The Leisure and Cultural Services Department said last night that 1,364 lifeguards - 87 per cent of the total - were on the job. Only one pool had to be closed and one beach was without lifeguards for the afternoon.
This was in marked contrast to the first strike on August 1, in which more than 500 lifeguards took part, causing 10 beaches and two pools to be closed.
The union is protesting against the government outsourcing their services, saying public safety would be put at risk.
Yesterday, 19 of the department's 36 pools were fully operational in the afternoon, with 10 only partially open and six closed for routine cleaning.
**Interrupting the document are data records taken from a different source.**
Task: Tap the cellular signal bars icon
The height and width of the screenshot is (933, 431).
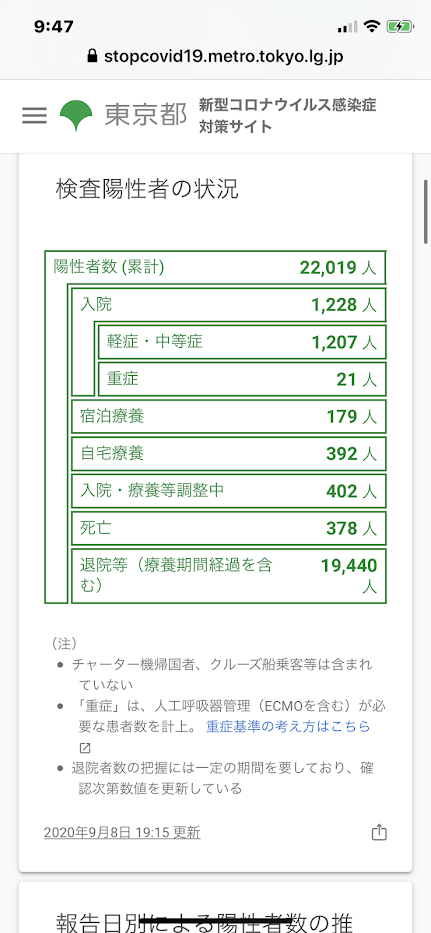Action: (348, 27)
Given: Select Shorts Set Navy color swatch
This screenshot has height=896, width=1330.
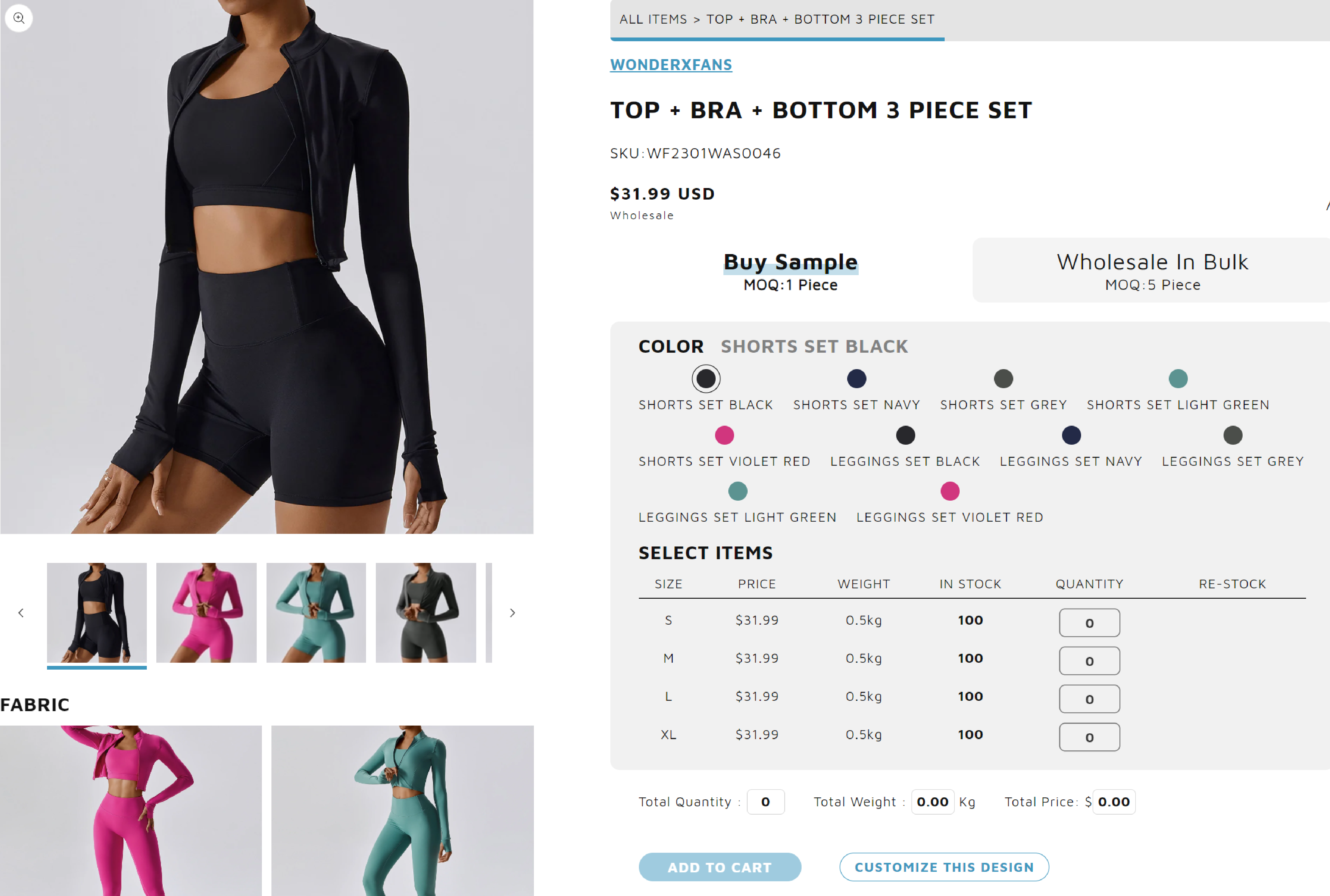Looking at the screenshot, I should 857,378.
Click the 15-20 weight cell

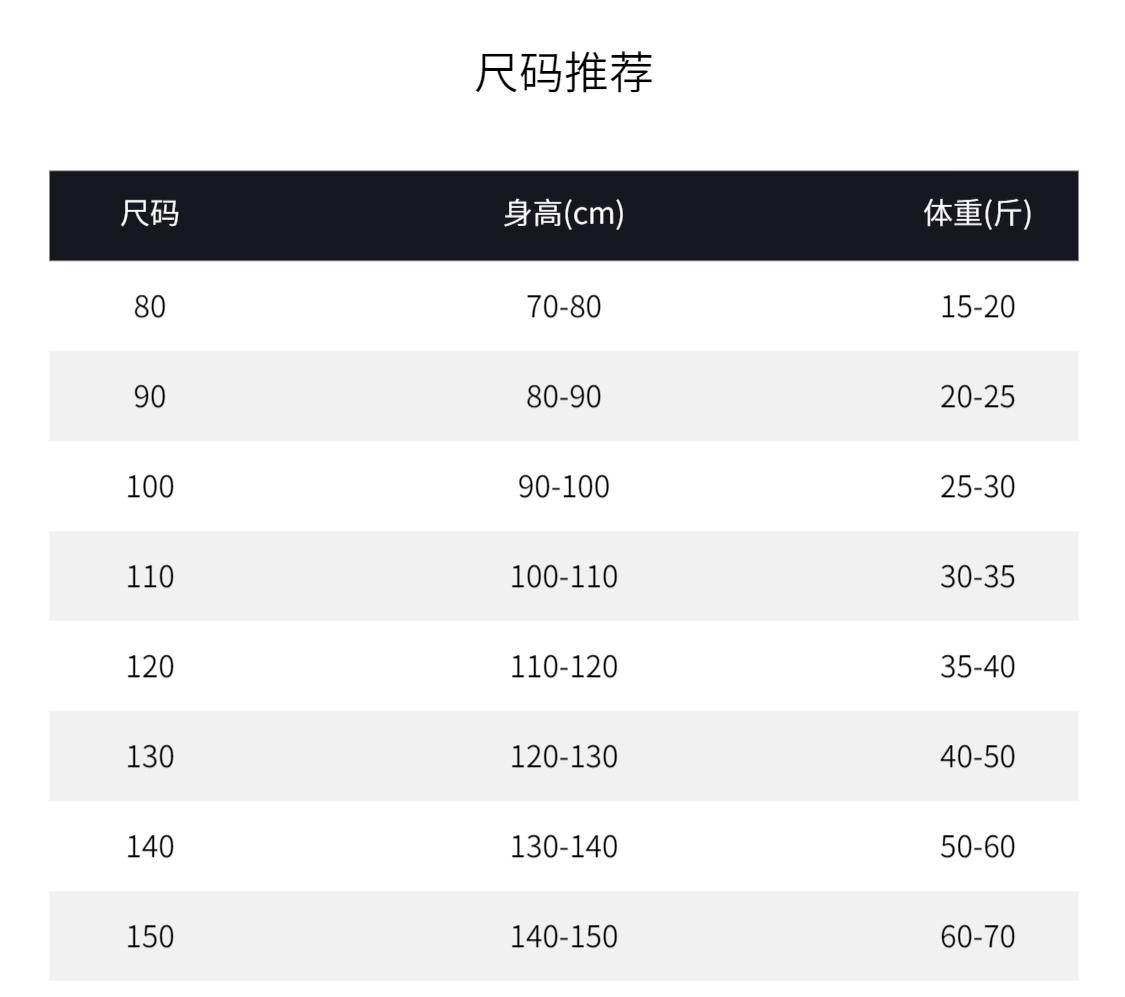[977, 307]
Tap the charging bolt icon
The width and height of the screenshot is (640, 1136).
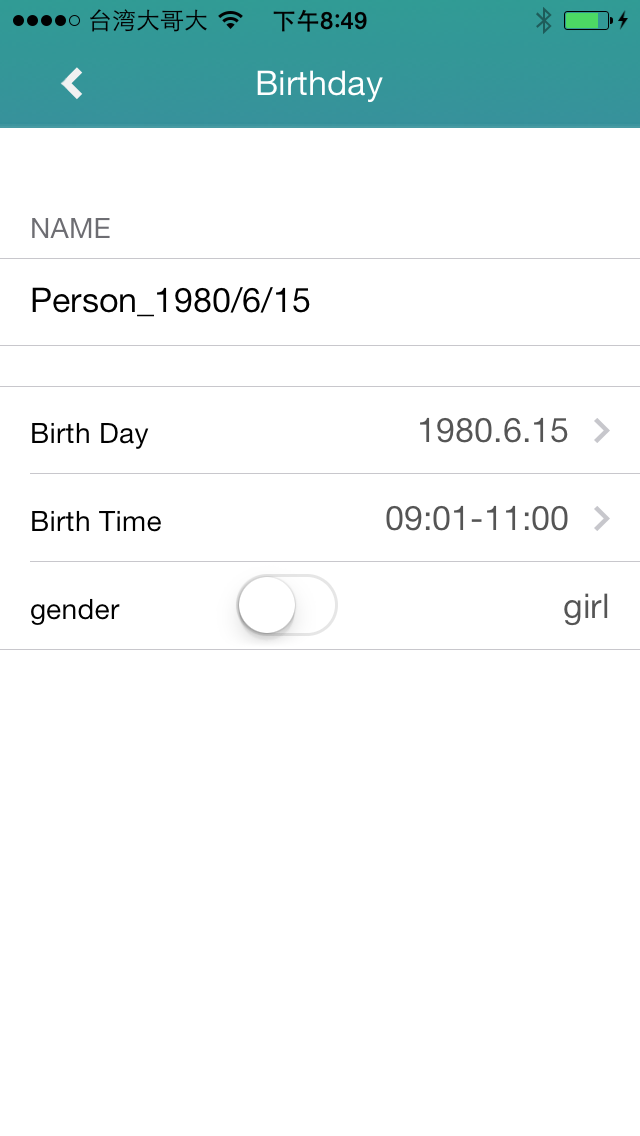tap(623, 20)
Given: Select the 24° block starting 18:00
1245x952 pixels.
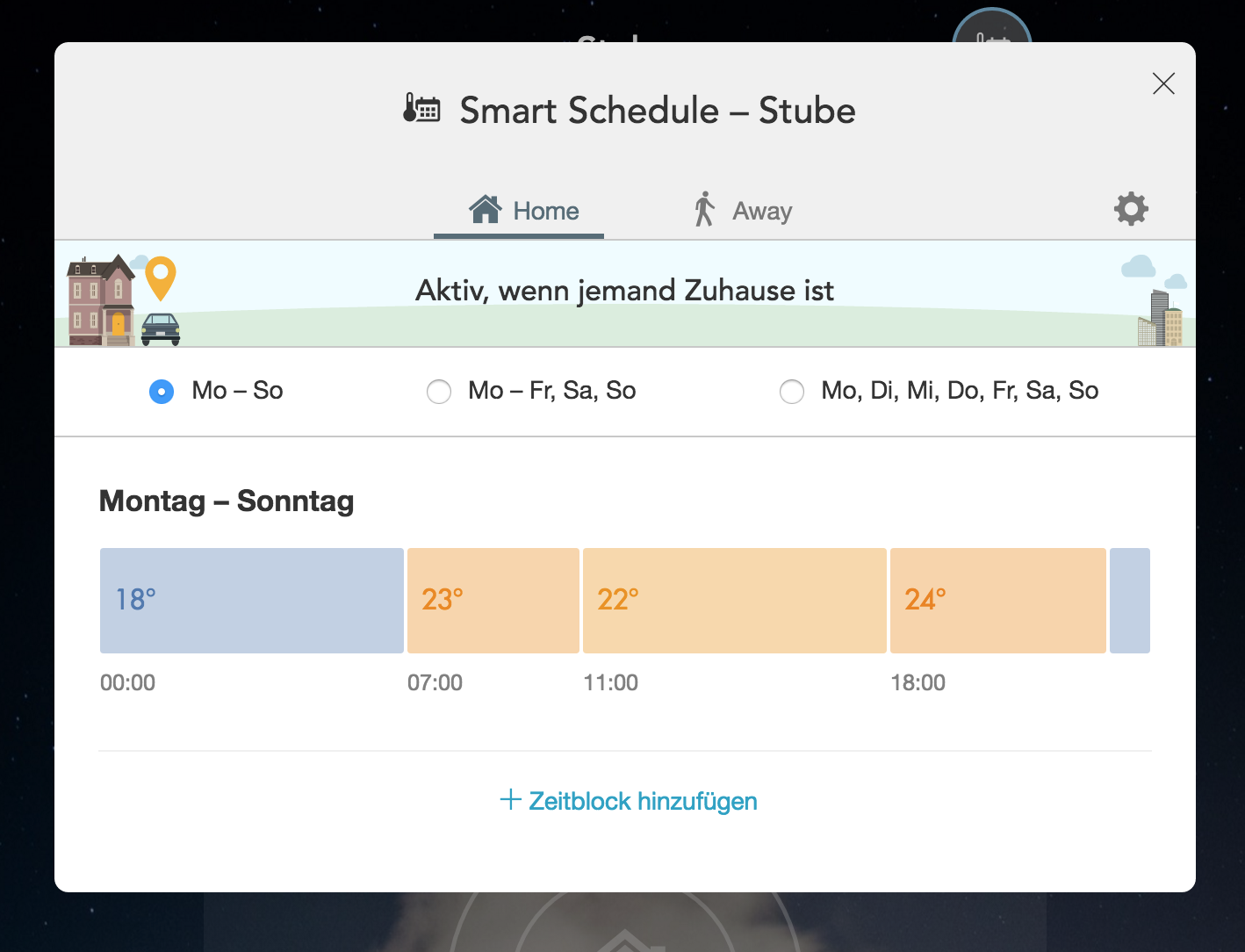Looking at the screenshot, I should tap(997, 601).
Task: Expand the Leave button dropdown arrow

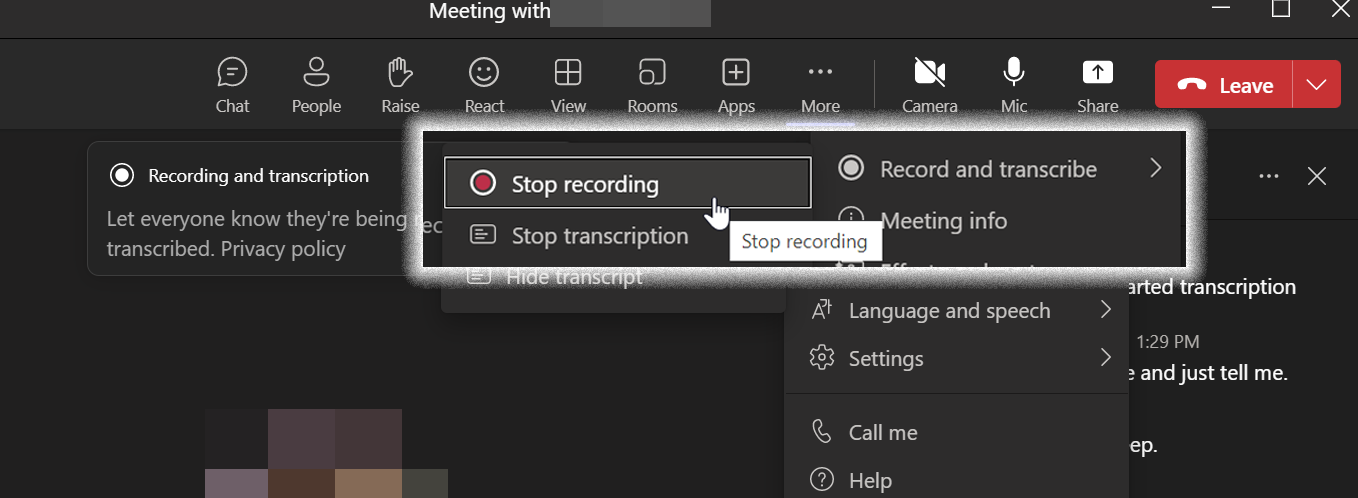Action: tap(1316, 85)
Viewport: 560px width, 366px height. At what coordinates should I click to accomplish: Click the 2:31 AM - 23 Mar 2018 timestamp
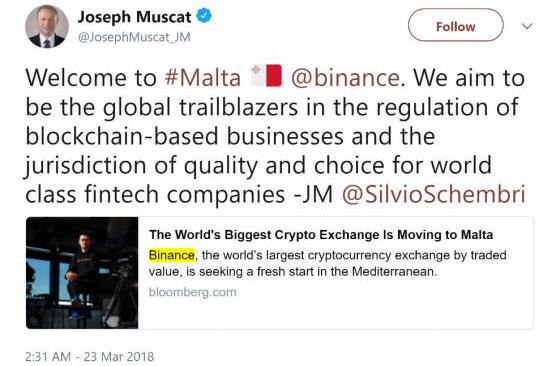[x=89, y=356]
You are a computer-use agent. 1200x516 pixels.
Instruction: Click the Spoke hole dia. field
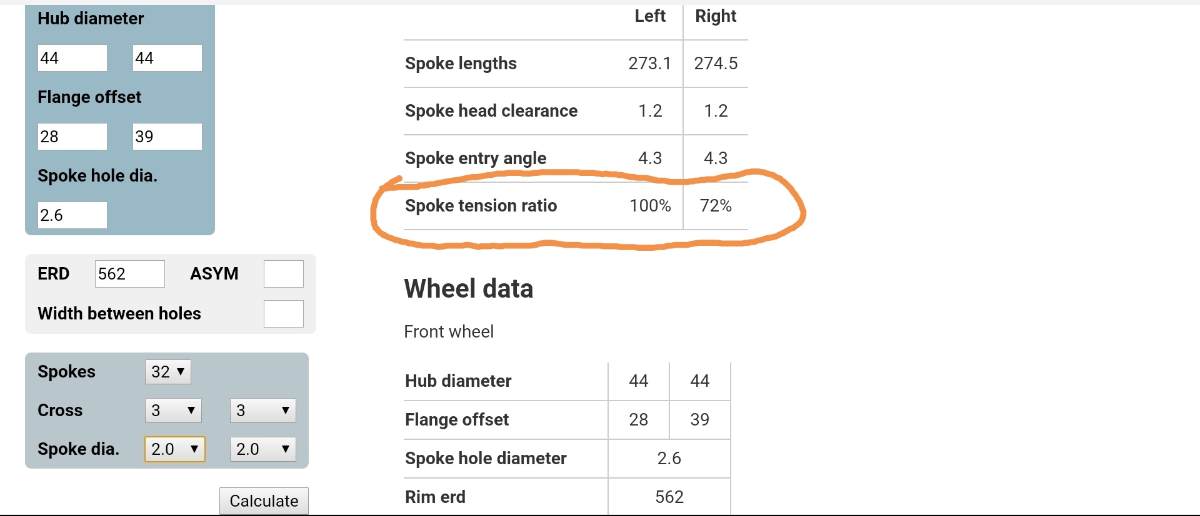(x=72, y=214)
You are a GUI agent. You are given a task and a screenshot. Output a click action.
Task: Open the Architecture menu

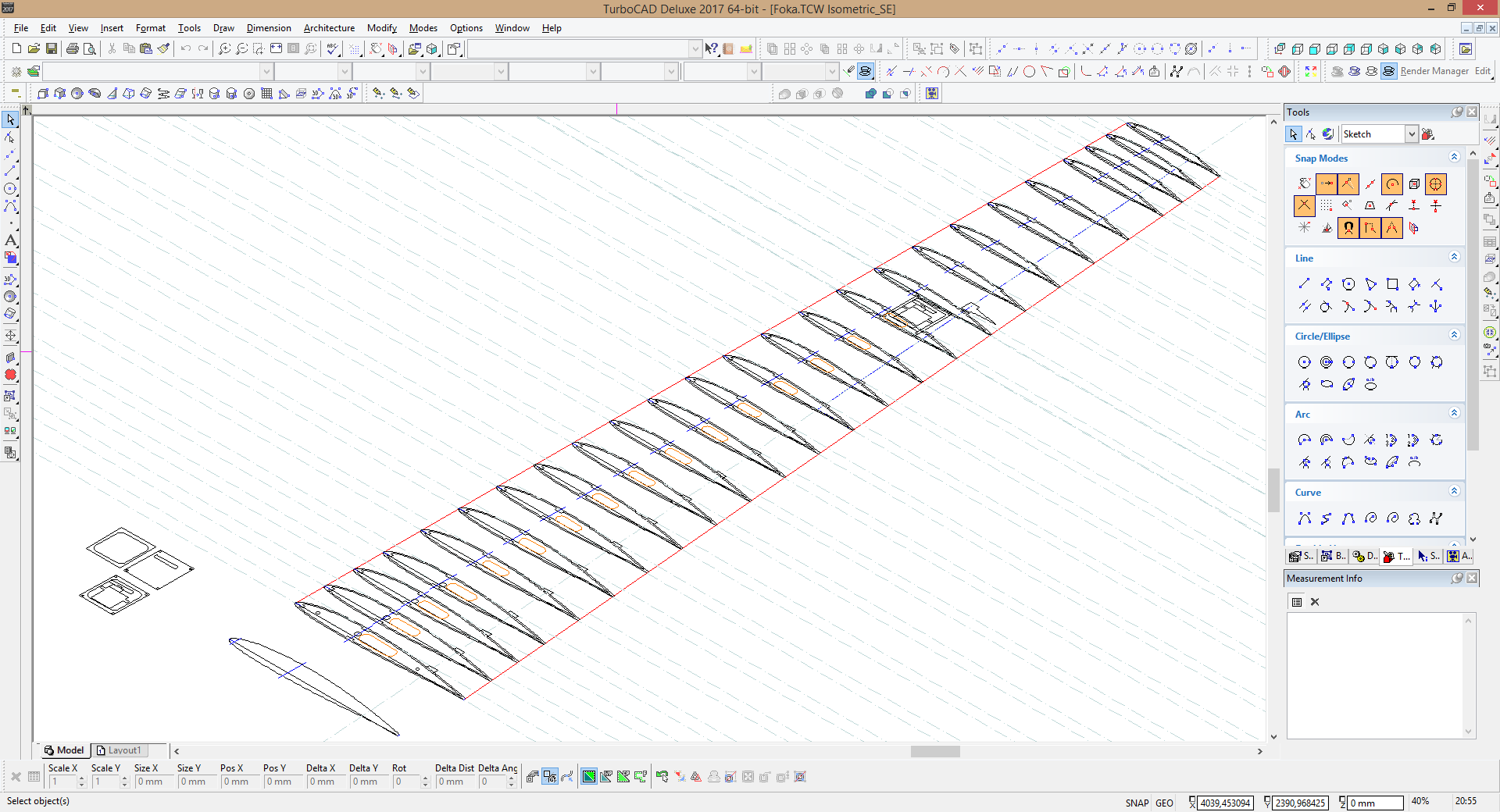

Only the Jockey Club Yan Oi Tong Pool had to be closed and Cafeteria Old Beach was without lifeguard services in the afternoon because of the strike. Both facilities are in Tuen Mun.
Although the impact of the strike was limited, most swimmers still voiced resentment as they waited for the pools to reopen at 2pm - an hour later than usual as the government had to evaluate whether there were enough lifeguards.
Ivy Yu, a mother who brought her 10-year-old son Enoch Cheng Yee-lok to the Kowloon Park pool for a private lesson, said she had trouble finding out whether pools were open. 'I called [the government's hotline] 1823 and [Tai Wan Shan Pool in Hunghom and Kowloon Park Pool], but they couldn't tell me if the pools would be open until just before 2pm,' she said. Meanwhile the union staged a five-hour sit-in at the entrance of the department's headquarters in Sha Tin from noon. It ended at 5pm with the protesters bowing and apologising to the public.
Mr Fong, a lifeguard at the protest, said he was upset at the lack of public support.
Union vice-chairman Alex Kwok Siu-kit admitted there was a small turnout, but he was still satisfied with the strike. 'As long as we can make the public listen to us, it's fine,' he said.
He also said some lifeguards might fear being punished by their superiors if they protested.
He revealed that all lifeguards had received two letters from the department before the strike, reminding them of the penalty for abusing the sick-leave system and urging them to stay on duty.